**练习任务**
(1) 从下面这篇度量学习笔记中照原文抄下一段，以“我们要学习到一个 直接优化距离指标NMI 的embedding”开头，以“定位：这篇文章可以说就是设计loss的。”收尾。
(2) 根据下面这篇度量学习笔记，作者在哪三个数据集上做了聚类和检索任务？
---------- 网页节选 ----------
Learnable Structured Clustering Framework for Deep Metric Learning

扯扯淡
前言
- 现在 metric learning 的best approaches
- 以下是作者的work，其中第二点是技能树
总览
Related work
作者的方法
感受和总结
- 感受
- 总结

扯扯淡

这几天杂事比较多，重新装机花了我两天时间，另外自身的调节也没做好，差点又lost myself了。
好了，好好看论文，多思考。

前言

现在 metric learning 的best approaches

利用soa的NN得到一个embedding function，以最小化某种loss [19, 30, 27, 9]，

作者钦定它们 无法考虑 global structure of the embedding space，因为它们的loss 都是定义成 training mini-batch 中的 pairs or triplets

作者不用这些pairs or triplets，因此 作者的 algorithm is aware of the global landscape of the embedding space。

以下是作者的work，其中第二点是技能树

我们要学习到一个 直接优化距离指标NMI 的embedding function
使用 structured prediction framework [34, 14] 来确保 ground truth clustering assignment的score 高于其他的clustering assignment
搞了三个数据集： CUB200-2011 [36], Cars196 [18], and Stanford online products [29] datasets for clustering and retrieval tasks.

总览

干了啥：搞了一个新的学习方案，优化 deep metric embedding with the learnable clustering function and the clustering metric (NMI) in a end-to-end fashion
within a principled structured prediction framework
定位：这篇文章可以说就是设计loss的。
在3.2节结束的地方，作者提到这个loss的特殊之处： 小的类内variance，同时类间隔足够远（通过NMI metric项实现）
作者的卖点
1. 声称：the algorithm is aware of the global landscape of the embedding space。
2. 和三个soa的算法比起来，不需要将数据准备成pairs
  不过我还没看明白咋实现的，这东西隐含在loss的形式中了，得好好看啊。
---------- 条目列表 ----------
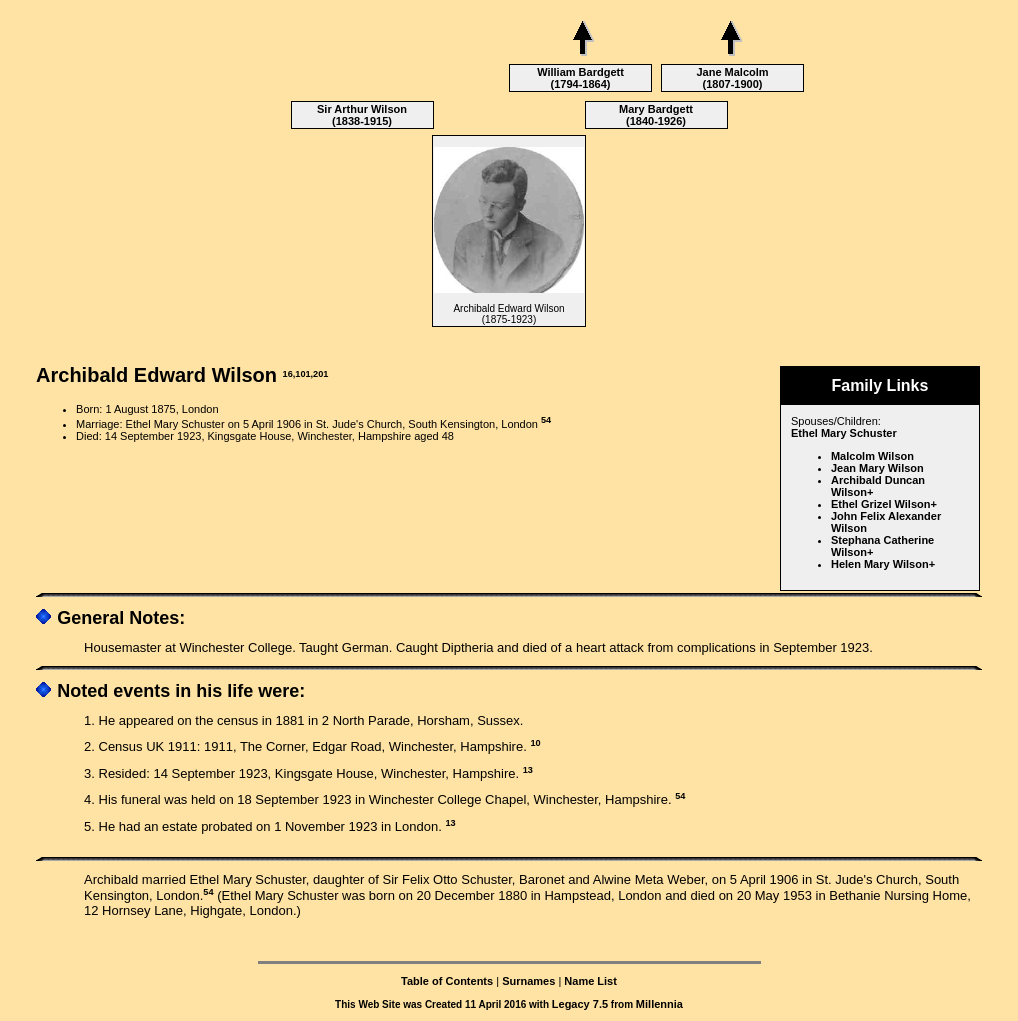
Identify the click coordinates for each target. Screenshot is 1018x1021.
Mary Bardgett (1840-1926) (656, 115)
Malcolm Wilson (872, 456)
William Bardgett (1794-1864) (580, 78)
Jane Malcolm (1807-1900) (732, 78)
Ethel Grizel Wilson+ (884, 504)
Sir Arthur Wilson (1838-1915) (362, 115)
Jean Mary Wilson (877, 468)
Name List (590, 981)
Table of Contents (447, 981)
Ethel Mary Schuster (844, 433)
----------
**参考答案**
(1)
我们要学习到一个 直接优化距离指标NMI 的embedding function
使用 structured prediction framework [34, 14] 来确保 ground truth clustering assignment的score 高于其他的clustering assignment
搞了三个数据集： CUB200-2011 [36], Cars196 [18], and Stanford online products [29] datasets for clustering and retrieval tasks.

总览

干了啥：搞了一个新的学习方案，优化 deep metric embedding with the learnable clustering function and the clustering metric (NMI) in a end-to-end fashion
within a principled structured prediction framework
定位：这篇文章可以说就是设计loss的。

(2) CUB200-2011、Cars196 和 Stanford online products。